• [PAGE]

(begin)

# What's in my bridal MUA kit - very pic heavy!



## Caracoco (Oct 17, 2008)

It's been a while since I did kit pictures so here goes!  Up to now, my favourite brand has been Chanel, but I've started to go off that lately and am getting more into Mac (especially since being on here).  There's a mix and match load of stuff in my kit.  Stupidly though, I put everything away again before I labelled it, so I've only put the names of the products on where I can remember them, sorry!







The traincase






Two mineralize blushes, two creme blushes, CCB in Pearl, Metal X in 6th Sin and Plum Electric.






Various Chanel compacts






Chanel, Guerlain and Dior compacts






Nars blushes and shadows.






Mac neutrals palette






Originals collection shadows and a few misc ones






My brights palette






Paints and paintpots.  Bare Study, Painterly, Moss Scape, Greenstroke, Delft, Rubenesque, Fresco Rose, Cash Flow, Blackground, Soft Ochre.  Graphito and a brown paint.






Mascara






Bobbi Brown gel liners






Non-Mac pencils (mainly Chanel).






Mac pencils






MSF's






Bobbi Brown and Guerlain blush






Lancome Juicy Tubes and BB gloss






More gloss






My BBU and Dermacolour palettes






Reflects Gold and Reflects Pearl, various pigments and glitters, BB gold shimmer brick






Dior and Chanel foundations






Face Atelier foundation (I love this stuff!)






My lip palette (mainly Mac and Chanel lippies)






Lipglass: 






Pro longwear






Chanel Aqualumiere glosses






Chanel Glossimers






Mac Lipgelee:  Saplicious, Amber Rusee and Jellybabe






Chanel shadows (depotted in a Mac palette)






BB shimmering nudes and stonewashed nudes palette and a homemade BB palette






More Mac






Studio Tech, Full Coverage and powder






More foundation and concealers






All of it!






and brushes


----------



## kittykit (Oct 17, 2008)

Wow!! 
	

	
	
		
		

		
		
	


	




 I can dream on to have that many cosmetics.


----------



## TamiChoi (Oct 17, 2008)

wow, love it! esp Chanel cosmetics!


----------



## aleksis210 (Oct 17, 2008)

I love your kit! (I'm a huge neutrals fan) I was wondering if you could tell me...do you like the BB Shimmering nudes or stonewashed nudes palette better! TIA!

(end)

• [REQUEST]
Return everything in the makeup kit thread from "# What's in" down to "remember them, sorry!", copied word for word.

• [SUPPLIED DATA]

(begin)

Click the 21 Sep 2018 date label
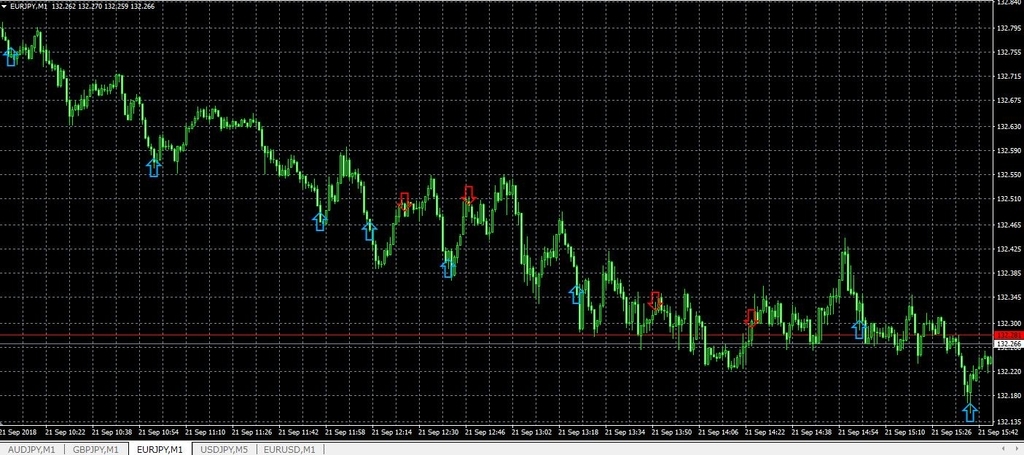Viewport: 1024px width, 455px height. [17, 433]
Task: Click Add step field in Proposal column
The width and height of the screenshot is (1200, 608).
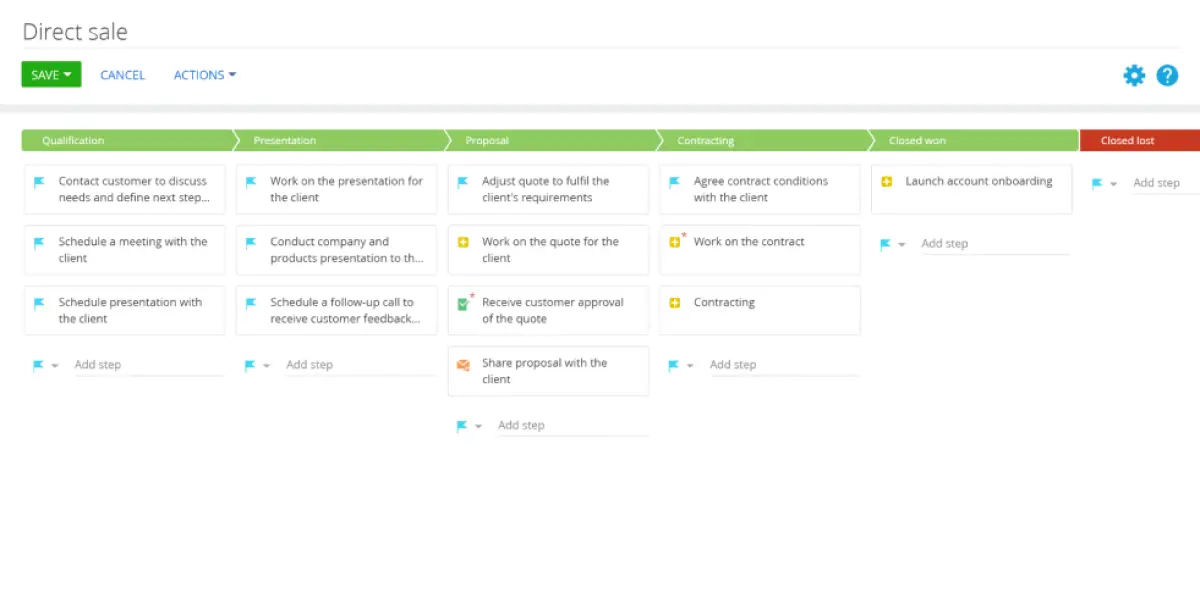Action: 572,426
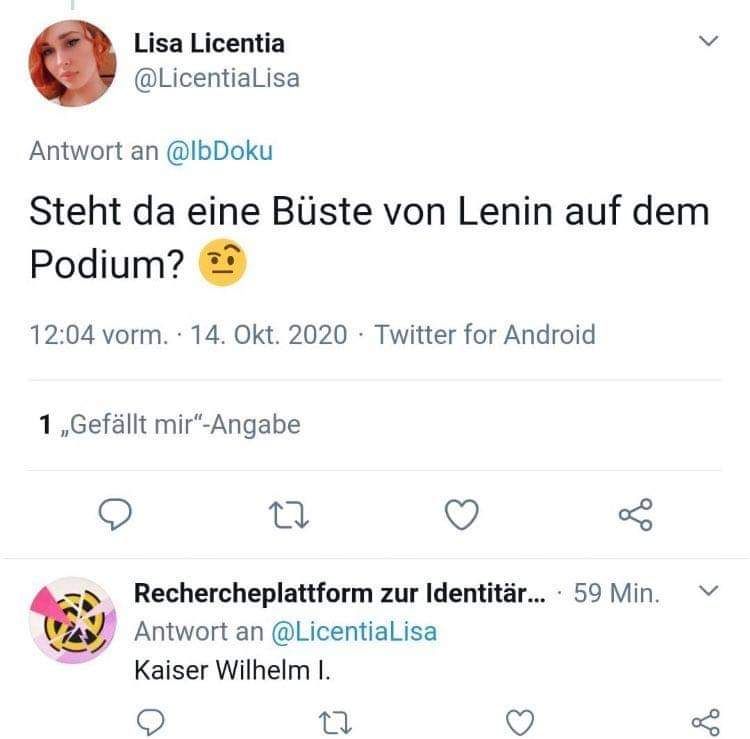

(end)

• [EXERCISE OUTPUT]
# What's in my bridal MUA kit - very pic heavy!



## Caracoco (Oct 17, 2008)

It's been a while since I did kit pictures so here goes!  Up to now, my favourite brand has been Chanel, but I've started to go off that lately and am getting more into Mac (especially since being on here).  There's a mix and match load of stuff in my kit.  Stupidly though, I put everything away again before I labelled it, so I've only put the names of the products on where I can remember them, sorry!